You are here
Turning possibility into reality? Alternatives to neoliberal rural policy
Working Group 1: Turning possibility into reality? Alternatives to neoliberal rural policy
Sophie Wynne-Jones [1], Steven Emery [2], Michael Woods [1], Karl Bruckmeier [3], Imre Kovách [4], Parto Teherani-Krönner [5]
1: Aberystywth University, UK; 2: Birmingham University, UK; 3: National Research University – Higher School of Economics, Moscow, Russian Federation; 4: Hungarian Academy of Sciences, Institute of Sociology, Budapest, Hungary; 5: Humboldt University Berlin, Germany
The potential of rural societies to survive and prosper in the context of a turbulent and reformulating neoliberal world is dependent, in a large part, upon peoples' ability to organise and act politically. However, the increasing interest in food and growing initiatives in recent years has not yet involved a serious evaluation of their political and socio-economic implications upon circuits of social and economic capital. In this session we invite a focus upon rural and agrarian actors and organisations across various scales, typologies and political orientations - from loose informal groupings through to formalised unions, co-operatives, collectives and social-movements in both the Global North and South – and the innovative practices of production, consumption and ways of life that they promote.

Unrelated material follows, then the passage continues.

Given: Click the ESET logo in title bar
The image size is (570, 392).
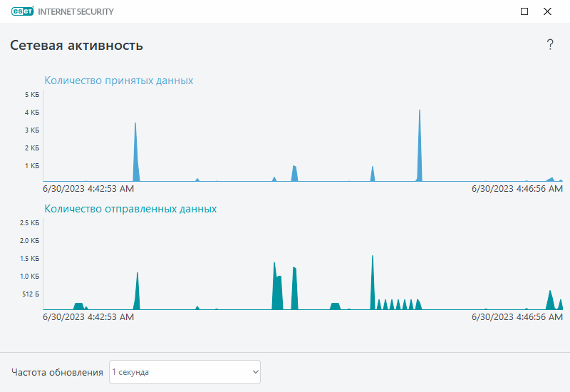Looking at the screenshot, I should point(23,11).
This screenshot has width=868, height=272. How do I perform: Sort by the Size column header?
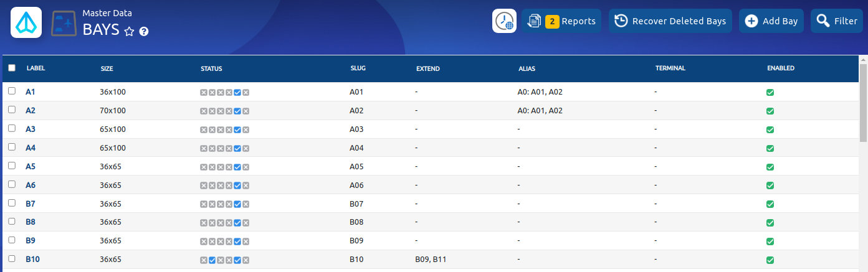point(107,68)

In confronting neoliberal policies, new social movements such as La Via Campesina have taken up the difficult search for alternative futures, trying to reconnect people, land and nature. These movements and projects can be seen as the “seeds of post-neo-liberalism” in the sense of revaluing subsistence economy, aiming at the decommodification of nature and natural resources, and renewing in a market-based rural economy the claim to develop new forms of locally and ecologically rooted rural livelihoods, societies and cultures. As such, the working group is concerned with the spectre of ‘possibility', which is affecting such organisations, our understandings of them, and their growing diversity. There are also new ways of theorising which place ‘possibility' centre-stage, with post-structuralist epistemologies offering ways to see beyond (or through) current configurations of order and power, applying more plural, relational, rhizomatic and emergent interpretations.

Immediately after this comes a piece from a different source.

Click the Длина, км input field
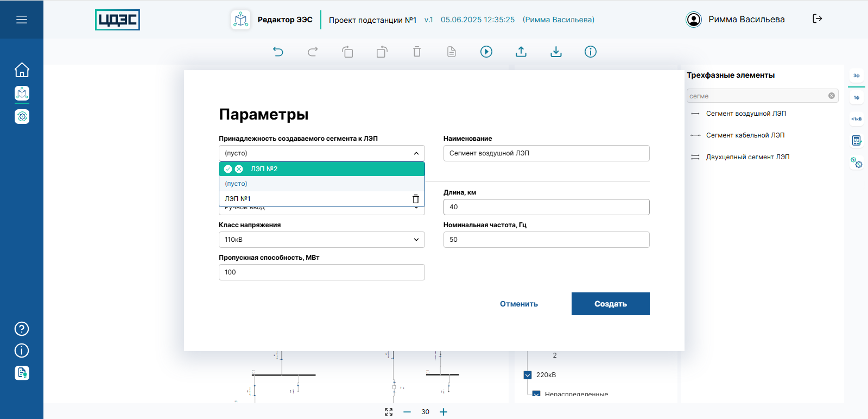Viewport: 868px width, 419px height. click(546, 207)
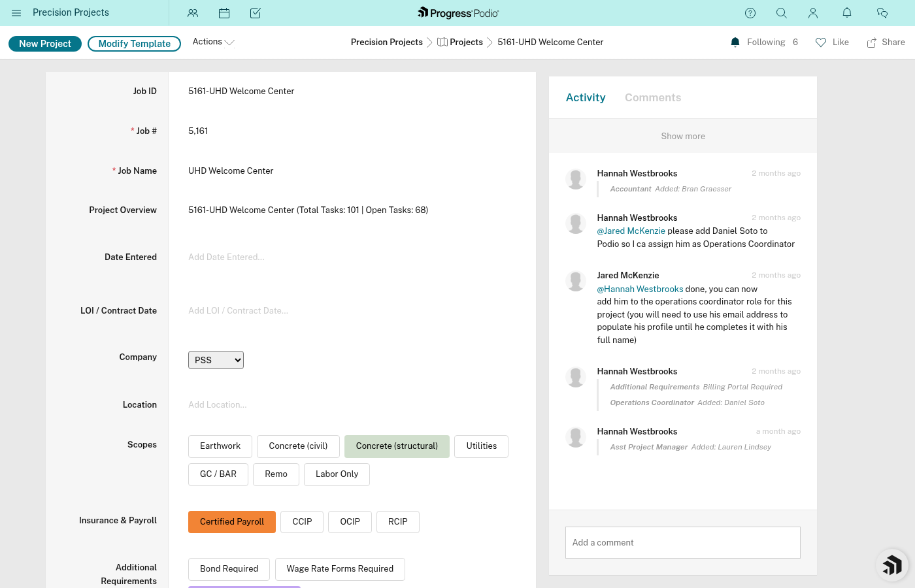Expand the Actions dropdown
Viewport: 915px width, 588px height.
click(213, 41)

The working group invites contributions that explore these issues around two key themes. The first theme focuses on the modes of organization and political potency of rural social movements and actors of new governance, addressing questions around the potential for wider mobilisation beyond the ‘militant particularism' of local struggles; and the tensions present within movement-organising and co-operative working between self-interest and care beyond-the-self. We invite papers that examine any of the following: (a) The particular characteristics of different civil and public organisations, what they look like and do, for who and why (especially vis-a-vis neoliberalism); (b) The place of the political within organisations; (c) The political potency of different organisations (either singularly or comparatively) and how this is mediated by the issues/factors/characteristics discussed in (a); and (d) The political potency of this new diversity of organisations as a whole: whether possibility itself is an illusion of free choice or provides collective dexterity.

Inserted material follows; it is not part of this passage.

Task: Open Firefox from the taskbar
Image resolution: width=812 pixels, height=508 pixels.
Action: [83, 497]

The second theme focuses on the projects and initiatives developed by rural social movements and other actors as “seeds” of alternatives to neoliberalism. We invite presentations that give examples of such “seed”-projects. Possible ideas include, but are not limited to, the following themes: new rural forms of production (food and non-food products, social land use); new rural cultures of consumption (food and meals, slow food, local food and geographically identified food); revitalization of rural culture and rural images, new rural forms of using natural resources (against the commercialisation of nature); rural community life, closing gender gaps, addressing rural poverty and social integration of newcomers and migrants; new relations between rural and urban areas (beyond urban colonialisation of the countryside); projects to combat disadvantaging of rural people and groups through dominant policies; new forms of land use (in peri-urban and urban agriculture, social land use).